A cautious start to the Sunday stages paid off with the first loop completed unscathed, albeit at the expense of outright pace. The duo were struggling to find confidence in the suspension set-up.
Changing to a softer setup
Returning for service back at Kortrijk town square and with advice from their engineer, adjustments were made by the technicians to the suspension which was altered to a softer set up. These changes paid off, with an immediate improvement in pace during leg three.
A puncture spotted by Weaver prior to entering a time control required fitting the spare in short order, but this was competed in about two minutes with minimal fuss. Later inspection identified a screw, probably picked up on a road section to be the cause.
After another service halt, the competitors once again took to the stages for the final leg, some of which was in darkness. With the auxiliary lighting repaired, Weaver and Pink took a steady run through to consolidate their position. With 12 stages completed the final act was to drive over the finishing ramp back at Kortrijk.
Trickiest conditions encountered so far
“The conditions today were the trickiest I have so far encountered on a rally. We learnt a lot during the event and we can build on this experience in the future. Mercifully, it was not so cold that ice contributed further to the challenge.
“However, the general lack of grip and worse still the inconsistency, made it hard to judge braking distances and stay on the pace.”
Despite the challenge, the pairing recorded second place as championship guests to the Flanders International Rally Challenge (FIRC) and this result has inspired them to sign up to the series next year.
“The tarmac rallies on offer in Belgium and the FIRC are so well organised.
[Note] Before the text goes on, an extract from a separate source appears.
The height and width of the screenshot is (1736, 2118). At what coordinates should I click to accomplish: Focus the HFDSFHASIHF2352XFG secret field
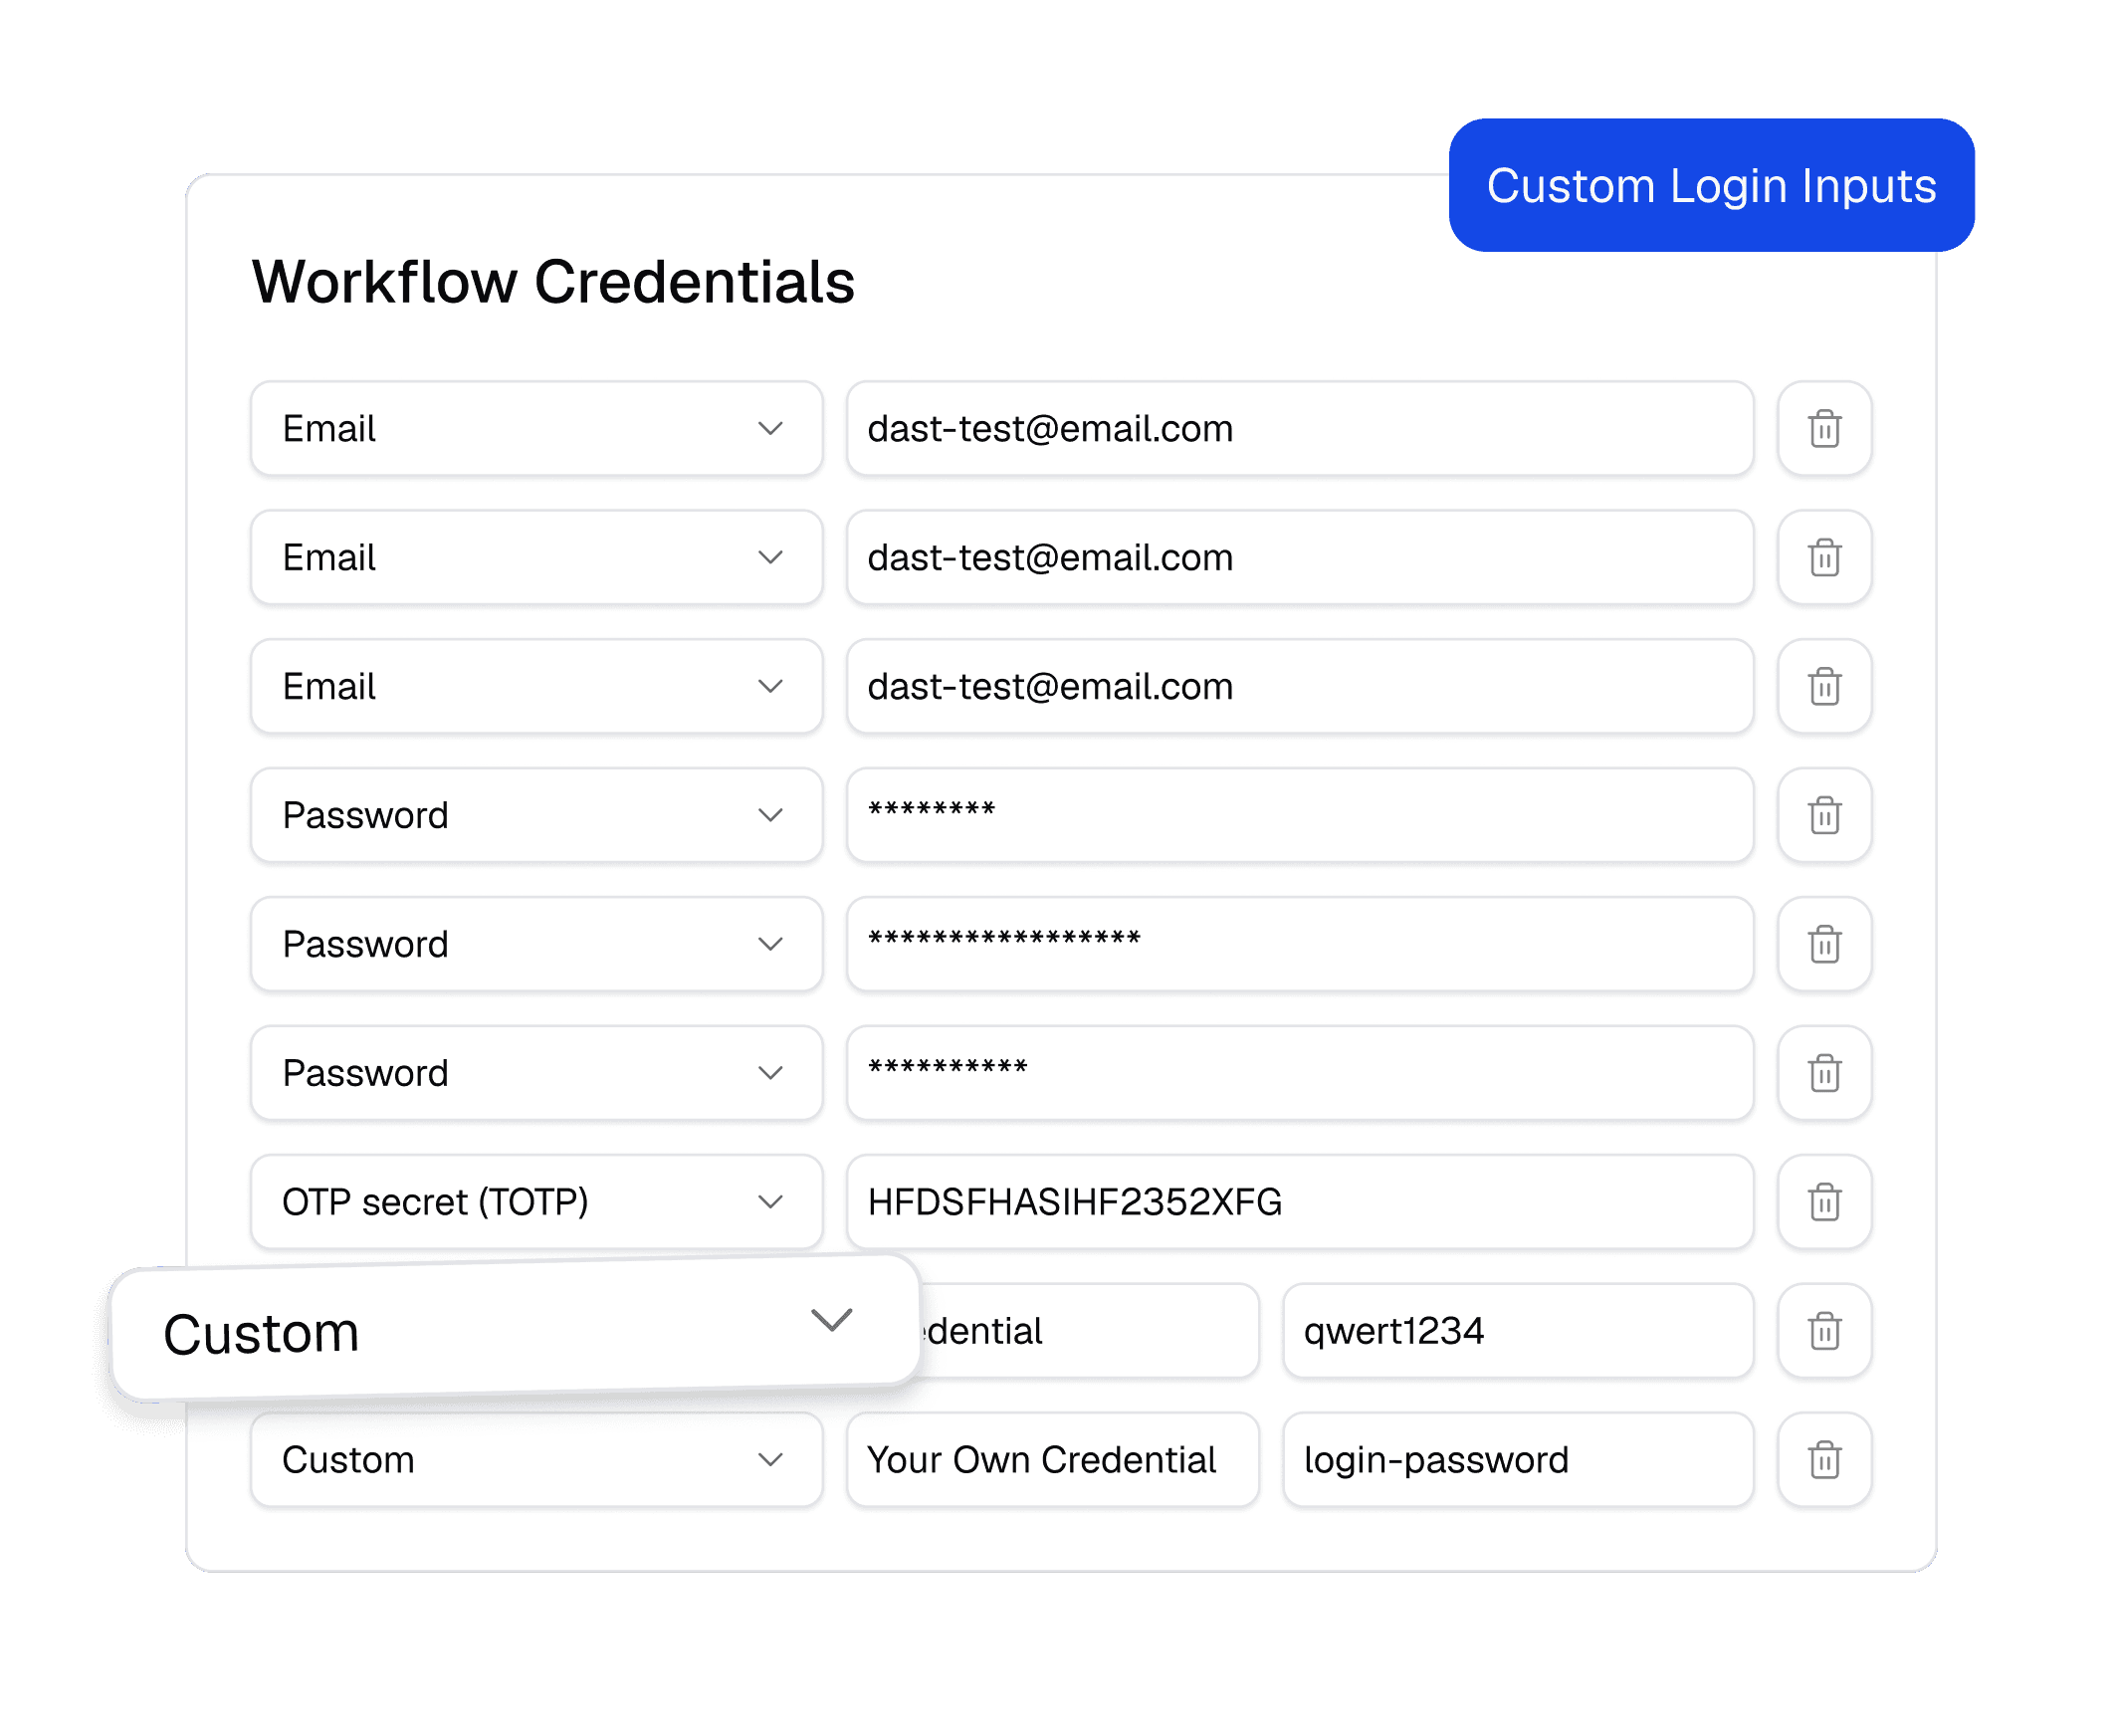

The competition is a step up from what were used to in the UK and to mix it with the locals is satisfying.”
The next event is the Mini-Tempest stages on private land in Farnborough between Christmas and New Year.
James Pink will sit out this one, but Kent based Tim Sayer will instead co-drive Richard.
Richard and James will return next season with a mixture of forays to Belgium and hopefully Ireland.